Urteil des Landesgerichts

Fehlende Kita-Plätze: Leipzig soll Schadenersatz zahlen

Leipzig - Die Stadt Leipzig muss Eltern Schadenersatz zahlen, nachdem sie für ihre Kleinkinder keinen Kita-Platz fanden. Das Urteil könnte bundesweit Signalwirkung haben.

Ein schleppender Kita-Ausbau kann Kommunen teuer zu stehen kommen: Das Landgericht Leipzig verurteilte am Montag die Stadt Leipzig zur Zahlung von Schadenersatz an drei Familien, die für ihre Kleinkinder nicht rechtzeitig einen Kita-Platz fanden. Die Mütter blieben deswegen länger als geplant zu Hause und klagten den Verdienstausfall ein. Die Kommune soll nun mehr als 15 000 Euro plus Zinsen zahlen. Das Urteil ist noch nicht rechtskräftig, die Stadt könnte Berufung einlegen. (Az.: 7 O 1455/14, 7 O 1928/14, 7 O 2439/14)

Der Sprecherin des Deutschen Städte- und Gemeindebundes ist kein vergleichbarer Fall bekannt, in dem eine Kommune zur Zahlung von Schadenersatz verurteilt wurde. Es habe einzelne Fälle gegeben, in denen sich Eltern und die Kommune außergerichtlich „gütlich im Sinne der Kinder“ geeinigt hätten, sagte Sprecherin Ursula Krickel.

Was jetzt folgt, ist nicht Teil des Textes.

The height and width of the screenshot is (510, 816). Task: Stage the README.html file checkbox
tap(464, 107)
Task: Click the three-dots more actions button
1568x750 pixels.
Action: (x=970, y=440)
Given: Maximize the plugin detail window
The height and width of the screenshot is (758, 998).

Dennoch ist es nicht das erste Mal, dass ein Gericht zugunsten von Eltern urteilt, die trotz Rechtsanspruchs ihre Kinder nicht wie gewünscht in einer Kita unterbringen konnten. Das Verwaltungsgericht Stuttgart entschied im vorigen November, dass die Stadt die Kosten für eine private - teurere - Kita übernehmen muss, nachdem Eltern für ihr Kind keinen Platz in einer städtischen Kita fanden.

Seit dem 1. August 2013 besteht bundesweit ein Rechtsanspruch auf einen Betreuungsplatz für Kinder unter drei Jahren. Doch der Ausbau der Plätze - entweder in einer Kindertagesstätte oder bei einer Tagesmutter - hinkt hinter der gestiegenen Nachfrage der Eltern hinterher. Nach einer Erhebung des Statistischen Bundesamtes wurden im März 2014 nur rund ein Drittel der Unter-Dreijährigen in einer Krippe oder von einer Tagesmutter betreut.

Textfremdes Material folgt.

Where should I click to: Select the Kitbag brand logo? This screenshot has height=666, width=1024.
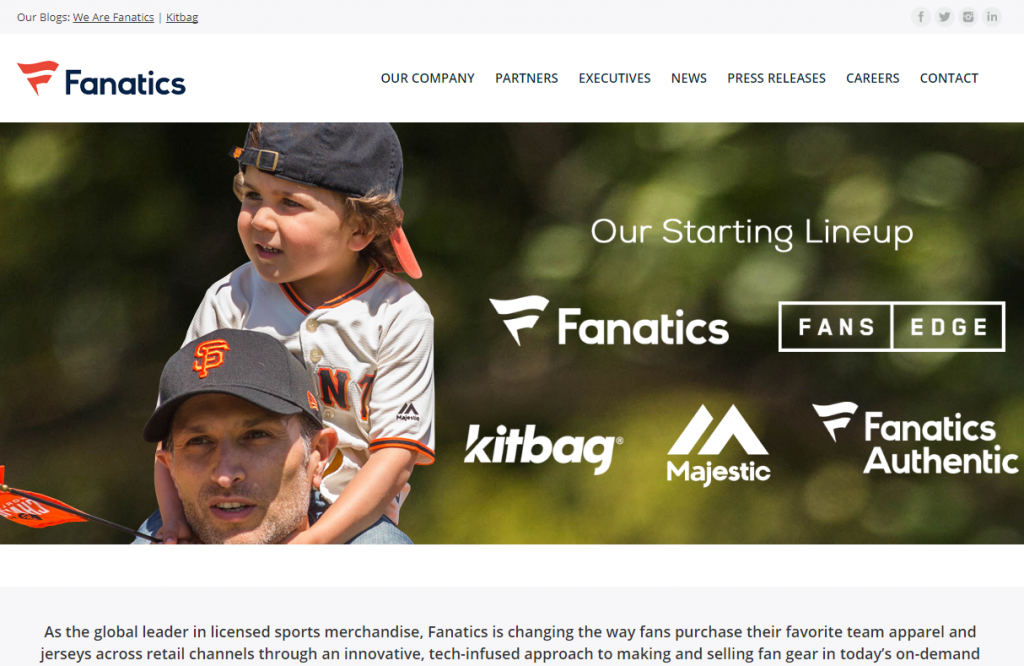pyautogui.click(x=543, y=448)
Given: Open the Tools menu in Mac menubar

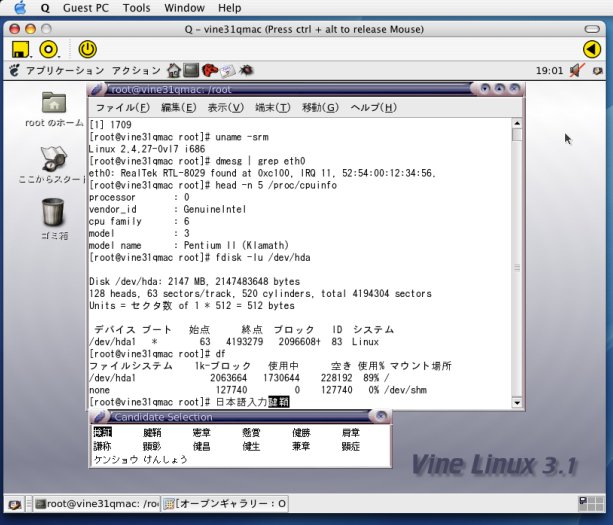Looking at the screenshot, I should click(x=136, y=8).
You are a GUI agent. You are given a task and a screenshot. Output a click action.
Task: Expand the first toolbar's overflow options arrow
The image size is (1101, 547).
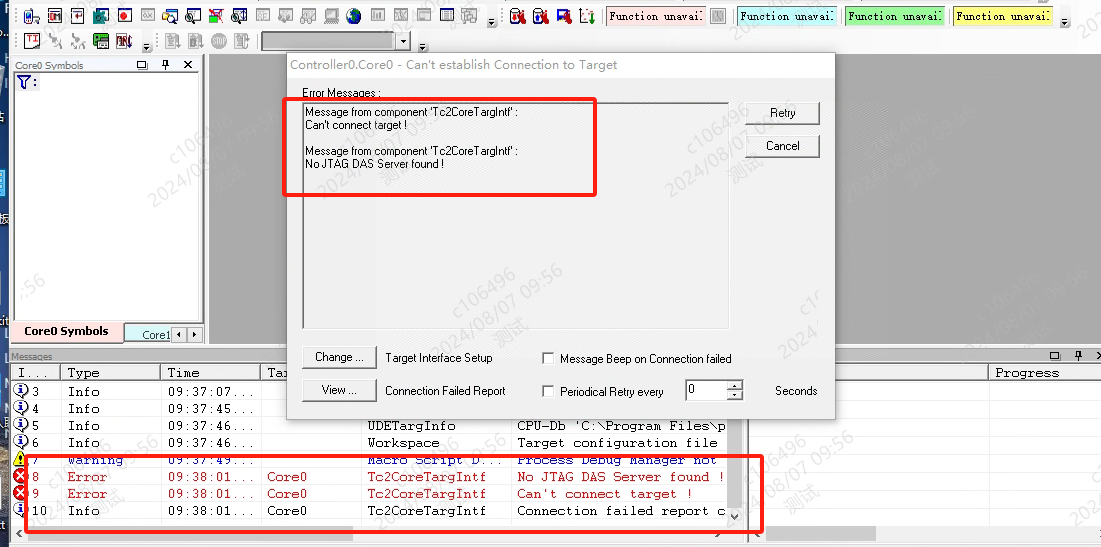point(491,21)
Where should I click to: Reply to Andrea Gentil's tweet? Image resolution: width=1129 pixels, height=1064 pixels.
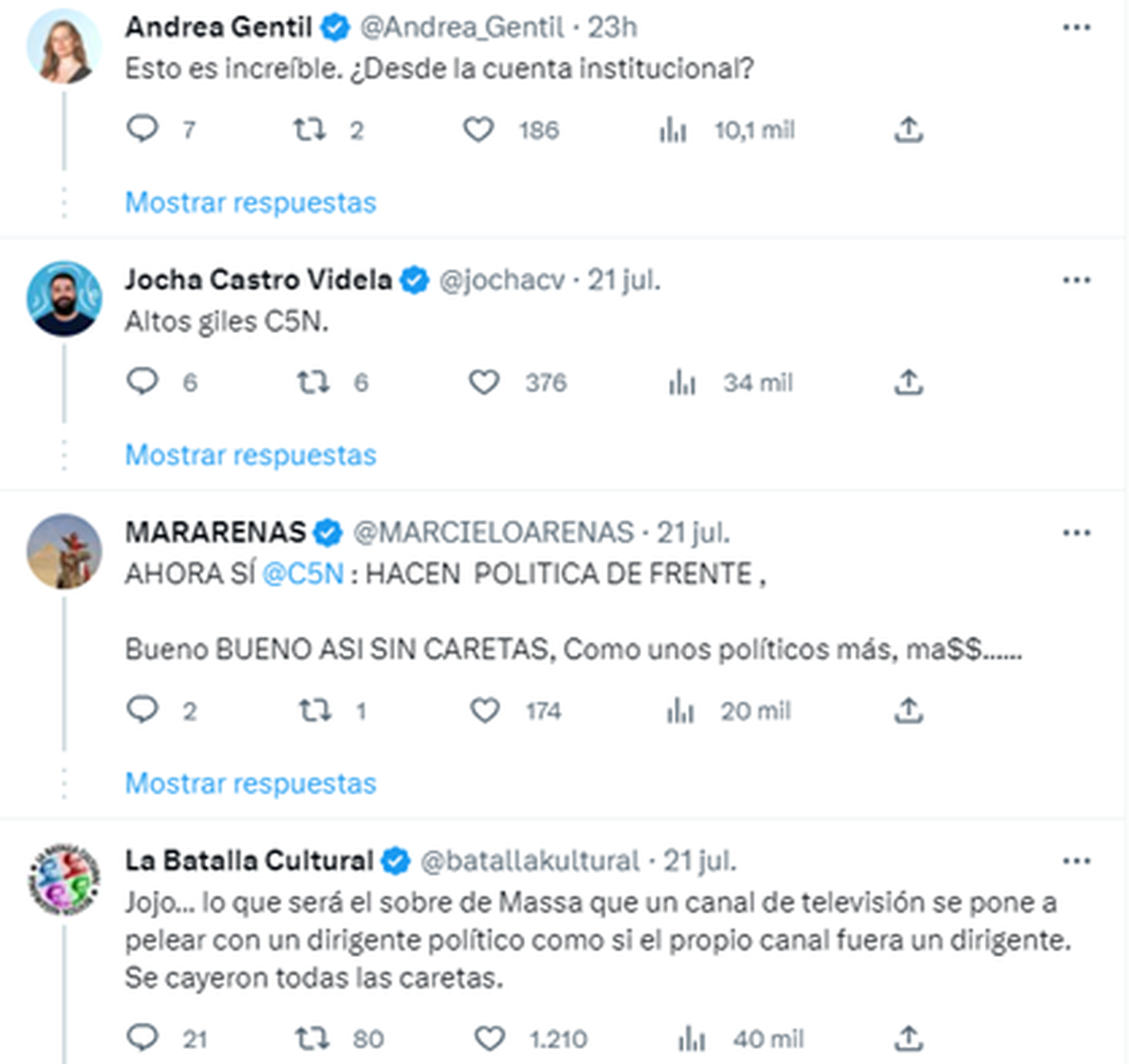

Die Stadt Leipzig hatte angegeben, dass sie eine umfangreiche Kindertagesstättenplanung betrieben habe. Allerdings habe es bei den Freien Trägern und privaten Investoren bauliche und planerische Verzögerungen gegeben - so dass am Ende Kita-Plätze fehlten. Das Gericht hielt dem entgegen, es sei auch Vorsorge für einen unvorhergesehenen Bedarf zu treffen.